Excerpted passage: Begin

While I had this dream I was partaking in an invitational on another social media and we were learning about different Goddesses and embracing our Divine Feminine and our Living Goddess within us.
I have always been self- conscious for some reason, maybe 3rd chakra blockage but whatever the cause I am changing it. I don’t like being with such low self esteem.
<<<<<<<<<<<<<<<< Amanda Sage and her artwork are a true display of embracing our Goddess. She has been an inspiration as well as many other beautiful cosmic women and Goddesses.
This was lucid, I woke up with ‘You Make Me Smile’ by Blue October, it was on December 21 into 22 (Winter Solstice sleep) and I’ll call the dream, Under Dis-Dressed.
Me and a bunch of my cousins were on the sidewalk just frittering about and my step brother and fiance announced that their wedding was right there and then. Naturally we all scrambled to get where we needed to be and I ended up in a school room. We were all in a line trying to figure out the reverse alpha-beta-tical order we were to be arranged in. I saw a lot of people I did and did not remember from high school days. Everyone was dressed in black and white formal and I, of course, was not in appropriate attire. The people who were first in line had to go up to the podium and say a 10 second speech. A girl ‘won’ and no one else got a chance to speak the teachers just picked the first person they liked. She was allowed to pass out papers. We all took our seats and the fellow sitting across from me looked like Wes Bentley and when we got our worksheets, it was a paper on the Divine Goddess and perseverance. We small talked quietly about making anti-bacterial babies (like in Brave New World). We were yelled at to be quiet and we did so. Then I woke up.
I think all my family symbolized my want to spend time and be more included since I don’t often see them, especially my step brother, some of my family of marriage just doesn’t feel real. It’s blatantly by law. I was probably sent to a school because I still had learning to do. I needed to understand (that I won’t always be included even if it’s ‘socially expected’). I believe me being under dressed was to say that I was out of place in my current settings and i felt isolated/ostracized some how, in this case being in casual when everyone else is in black and white tie.
The reverse alpha-beta-tical order stumped me and my first thought was everything in my life always ends up ass backwards and I never know where to go. So for this symbol I consulted my references. They had nothing to say. Perhaps just a random image of subconscious mystery.

Excerpted passage: End

What is being asked:
Please write out everything in the dream entry above, from "I have always" down to "low self esteem.".

Information provided: Begin

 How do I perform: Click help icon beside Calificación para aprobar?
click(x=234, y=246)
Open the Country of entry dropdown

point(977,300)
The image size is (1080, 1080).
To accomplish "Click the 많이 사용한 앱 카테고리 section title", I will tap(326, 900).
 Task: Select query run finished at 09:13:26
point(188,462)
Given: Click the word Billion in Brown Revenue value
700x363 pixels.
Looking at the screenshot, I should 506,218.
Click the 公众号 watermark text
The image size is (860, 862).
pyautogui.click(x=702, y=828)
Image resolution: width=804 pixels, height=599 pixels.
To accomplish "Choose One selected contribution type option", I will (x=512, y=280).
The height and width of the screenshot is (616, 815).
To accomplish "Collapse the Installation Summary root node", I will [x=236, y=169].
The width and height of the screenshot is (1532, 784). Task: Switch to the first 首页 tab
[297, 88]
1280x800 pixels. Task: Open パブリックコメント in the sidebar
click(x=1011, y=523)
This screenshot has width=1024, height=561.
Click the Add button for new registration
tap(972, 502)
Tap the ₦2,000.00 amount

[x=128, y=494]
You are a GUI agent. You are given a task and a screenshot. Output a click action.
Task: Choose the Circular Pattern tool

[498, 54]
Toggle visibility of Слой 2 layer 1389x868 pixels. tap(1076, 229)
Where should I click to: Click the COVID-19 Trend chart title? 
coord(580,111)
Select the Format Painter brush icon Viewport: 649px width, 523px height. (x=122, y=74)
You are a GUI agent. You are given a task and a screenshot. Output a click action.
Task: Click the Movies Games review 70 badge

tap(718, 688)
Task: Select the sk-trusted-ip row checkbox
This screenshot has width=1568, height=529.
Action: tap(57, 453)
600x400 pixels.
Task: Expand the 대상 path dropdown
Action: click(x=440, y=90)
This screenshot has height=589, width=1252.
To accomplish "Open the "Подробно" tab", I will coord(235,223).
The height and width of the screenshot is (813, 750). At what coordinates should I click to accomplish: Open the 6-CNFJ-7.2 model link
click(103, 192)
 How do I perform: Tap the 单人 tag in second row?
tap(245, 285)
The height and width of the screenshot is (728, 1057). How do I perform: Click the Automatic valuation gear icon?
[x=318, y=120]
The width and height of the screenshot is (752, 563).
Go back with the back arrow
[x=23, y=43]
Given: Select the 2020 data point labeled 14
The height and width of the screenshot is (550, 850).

Information provided: End

Answer to this exercise:
I have always been self- conscious for some reason, maybe 3rd chakra blockage but whatever the cause I am changing it. I don’t like being with such low self esteem.